• [Task description]
From the entries below, tally the lines with "icon" in them and reply with that figure only.

• [Data for the task]
────

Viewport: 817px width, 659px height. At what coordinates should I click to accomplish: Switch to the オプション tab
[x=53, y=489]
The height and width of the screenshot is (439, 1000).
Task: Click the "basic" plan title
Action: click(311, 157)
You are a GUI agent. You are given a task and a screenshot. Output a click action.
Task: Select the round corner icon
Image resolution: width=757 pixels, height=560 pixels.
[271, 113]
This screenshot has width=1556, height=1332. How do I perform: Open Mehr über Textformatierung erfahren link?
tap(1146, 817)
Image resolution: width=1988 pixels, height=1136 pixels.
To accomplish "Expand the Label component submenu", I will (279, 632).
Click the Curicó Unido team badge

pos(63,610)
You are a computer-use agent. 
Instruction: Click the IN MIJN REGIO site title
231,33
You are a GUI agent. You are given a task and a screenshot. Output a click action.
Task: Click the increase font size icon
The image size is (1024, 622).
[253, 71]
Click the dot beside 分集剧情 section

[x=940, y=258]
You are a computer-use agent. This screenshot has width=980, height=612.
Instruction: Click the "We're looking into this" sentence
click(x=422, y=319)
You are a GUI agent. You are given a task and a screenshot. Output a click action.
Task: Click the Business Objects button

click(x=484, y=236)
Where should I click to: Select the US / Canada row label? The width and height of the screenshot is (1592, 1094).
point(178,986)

────

• [Exercise response]
2